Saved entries
[START]

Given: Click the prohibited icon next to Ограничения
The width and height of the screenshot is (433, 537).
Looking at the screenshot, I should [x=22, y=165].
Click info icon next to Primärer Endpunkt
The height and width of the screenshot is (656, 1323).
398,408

[END]

PROBLEM: Recast every line of the records as a Markdown table with two columns, Row and Line. Number the rows in order and leave out any blank lines.

FINAL ANSWER:
| Row | Line |
|---|---|
| 1 | Given: Click the prohibited icon next to Ограничения |
| 2 | The width and height of the screenshot is (433, 537). |
| 3 | Looking at the screenshot, I should [x=22, y=165]. |
| 4 | Click info icon next to Primärer Endpunkt |
| 5 | The height and width of the screenshot is (656, 1323). |
| 6 | 398,408 |